— Begin ARTICLE —
The initial database search yielded 142 records screened. After removing 38 duplicates, the titles and abstracts of 104 records were screened. Fifty-two of these articles were assessed for full-text eligibility. When the inclusion and exclusion criteria were applied, 82 records were excluded because they lacked a political-economic focus. Consequently, 22 core scientific publications formed the final corpus for the qualitative synthesis.
The quality and relevance of the included literature were evaluated using a thematic-appropriate adaptation of the Critical Appraisal Skills Programme (CASP) checklist for qualitative and policy documents. Each source was evaluated based on (1) the clarity of the research aim or policy objective, (2) the appropriateness of the methodology or analytical framework used, (3) the rigor of the evidence presented, and (4) the relevance of the findings to the urban bias analytical lens. Only studies rated as moderate-to high-quality were included in the final data synthesis.

3. RESULTS AND DISCUSSION

3.1. MBG as an Economic Opportunity: The Rural Stimulus Potential
One of the main arguments for refuting urban bias in the MBG program is the utilization of local food resources (Andriyanty & Widyastutik, 2025). The reviewed economic analyses and projections indicate that the implementation of the MBG is expected to positively correlate with farmer welfare, proxied by the farmer exchange rate (NTP). The data show a strong relationship of 58.7% between the MBG policy and improvements in Indonesian farmers’ welfare, where the NTP score tends to increase by up to 1.8492 points after the program’s implementation (Andriyanty & Widyastutik, 2025). Through the mechanism of additional demand for agricultural products (rice, vegetables, eggs, and milk), producer-level prices in rural areas are projected to increase, which could directly increase the real income of farming households.
Within the framework of Lipton’s urban bias theory, the rural sector is chronically impoverished because the "terms of trade" are structurally turned against it, transferring surplus goods to urban centers (Lipton, 1984). MBG’s home-grown school feeding concept attempts to reverse this mechanism. By requiring Nutrition Fulfillment Service Units or Satuan Pelayanan Pemenuhan Gizi (SPPG) to source up to 95% of food inputs from local farmers, livestock producers, and fishers (Ayuni, 2025), the policy intervenes directly in terms of trade, aiming to retain rural surplus within rural economies rather than allowing it to be captured by urban intermediaries.
— End ARTICLE —
[INSTRUCTIONS]
1. Please return the records verbatim, starting with the line that contains "pixels, height=800 pixels." and going through the last line of the records.
2. Take the passage on the MBG program further, picking up after its final sentence.
The passage on the MBG program and the records have no connection to each other.
— Begin RECORD LIST —
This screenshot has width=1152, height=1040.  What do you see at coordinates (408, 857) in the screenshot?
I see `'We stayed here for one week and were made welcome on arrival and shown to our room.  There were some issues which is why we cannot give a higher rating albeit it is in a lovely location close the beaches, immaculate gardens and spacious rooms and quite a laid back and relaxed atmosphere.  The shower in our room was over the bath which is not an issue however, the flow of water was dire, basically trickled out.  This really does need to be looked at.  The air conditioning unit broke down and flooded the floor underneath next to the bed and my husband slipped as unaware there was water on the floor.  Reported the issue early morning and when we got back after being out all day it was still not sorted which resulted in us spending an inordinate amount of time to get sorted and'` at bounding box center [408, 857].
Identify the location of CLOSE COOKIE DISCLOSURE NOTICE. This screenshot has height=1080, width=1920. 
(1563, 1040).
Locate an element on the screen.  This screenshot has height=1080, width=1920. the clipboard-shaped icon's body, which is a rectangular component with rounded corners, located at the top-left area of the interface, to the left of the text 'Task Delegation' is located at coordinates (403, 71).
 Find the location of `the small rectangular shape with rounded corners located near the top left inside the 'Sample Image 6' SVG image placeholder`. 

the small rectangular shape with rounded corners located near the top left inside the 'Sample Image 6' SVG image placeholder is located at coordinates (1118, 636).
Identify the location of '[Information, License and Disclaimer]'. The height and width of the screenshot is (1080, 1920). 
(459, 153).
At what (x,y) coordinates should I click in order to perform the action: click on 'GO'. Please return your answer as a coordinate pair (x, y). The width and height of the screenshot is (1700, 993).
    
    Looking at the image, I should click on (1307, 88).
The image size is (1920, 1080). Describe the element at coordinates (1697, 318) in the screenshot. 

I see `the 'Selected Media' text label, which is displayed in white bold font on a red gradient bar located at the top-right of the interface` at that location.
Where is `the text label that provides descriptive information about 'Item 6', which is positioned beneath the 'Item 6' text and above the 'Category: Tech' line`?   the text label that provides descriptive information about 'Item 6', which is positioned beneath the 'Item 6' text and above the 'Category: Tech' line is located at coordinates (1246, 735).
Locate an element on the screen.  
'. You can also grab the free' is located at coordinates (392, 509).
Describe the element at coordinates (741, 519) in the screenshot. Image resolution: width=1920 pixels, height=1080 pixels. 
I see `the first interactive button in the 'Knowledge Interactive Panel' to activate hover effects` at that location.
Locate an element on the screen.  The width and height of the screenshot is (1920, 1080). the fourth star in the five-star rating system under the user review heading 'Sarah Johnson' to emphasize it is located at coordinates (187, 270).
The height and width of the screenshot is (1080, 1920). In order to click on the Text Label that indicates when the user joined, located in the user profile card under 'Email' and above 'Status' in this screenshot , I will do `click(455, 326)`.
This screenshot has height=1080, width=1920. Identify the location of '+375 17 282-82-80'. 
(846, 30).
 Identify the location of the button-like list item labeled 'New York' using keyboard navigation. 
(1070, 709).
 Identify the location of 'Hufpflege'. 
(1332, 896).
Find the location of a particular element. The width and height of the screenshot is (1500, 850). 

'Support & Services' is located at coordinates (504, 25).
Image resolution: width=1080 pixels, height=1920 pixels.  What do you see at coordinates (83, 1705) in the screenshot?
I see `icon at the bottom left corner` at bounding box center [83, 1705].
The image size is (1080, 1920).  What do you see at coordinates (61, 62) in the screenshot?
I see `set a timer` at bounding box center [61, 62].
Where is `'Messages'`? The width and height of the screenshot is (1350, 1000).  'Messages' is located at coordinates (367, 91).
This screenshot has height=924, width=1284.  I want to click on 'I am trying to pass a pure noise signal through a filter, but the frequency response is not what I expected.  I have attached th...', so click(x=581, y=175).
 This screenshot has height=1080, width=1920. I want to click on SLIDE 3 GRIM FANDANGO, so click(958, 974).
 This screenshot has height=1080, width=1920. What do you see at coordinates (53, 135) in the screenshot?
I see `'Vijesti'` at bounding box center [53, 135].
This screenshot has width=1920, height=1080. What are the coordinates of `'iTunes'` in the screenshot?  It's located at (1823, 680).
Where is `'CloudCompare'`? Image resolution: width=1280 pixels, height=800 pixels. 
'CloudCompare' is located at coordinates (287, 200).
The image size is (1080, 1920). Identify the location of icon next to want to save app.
— End RECORD LIST —
[EXPECTED ANSWERS]
1.
Where is `'CloudCompare'`? Image resolution: width=1280 pixels, height=800 pixels. 
'CloudCompare' is located at coordinates (287, 200).
The image size is (1080, 1920). Identify the location of icon next to want to save app.

2.
Theoretically, the economic multiplier effect of the MBG in rural areas can be inferred from strengthened demand, which directly creates market certainty for local producers. The program generates additional aggregate demand for horticultural, livestock, and fishery commodities that were previously volatile, thereby stabilizing producer-level prices. With regular procurement contracts to meet MBG kitchen requirements, farmers gain guaranteed purchase agreements for their harvests, resulting in projected real income increases of up to 1.5–2.0 times the Regional Minimum Wage or Upah Minimum Regional (UMR) (Andriyanty & Widyastutik, 2025). Simultaneously, new economic activities emerge within supply chains, ranging from crop collection and initial processing to the distribution of food inputs to nutrition-service units. In aggregate, the program is projected to absorb up to 1.5 million direct workers, particularly housewives and unemployed youth engaged in kitchen operations, packaging, and logistics distribution (Andriyanty & Widyastutik, 2025; Thawley et al., 2024).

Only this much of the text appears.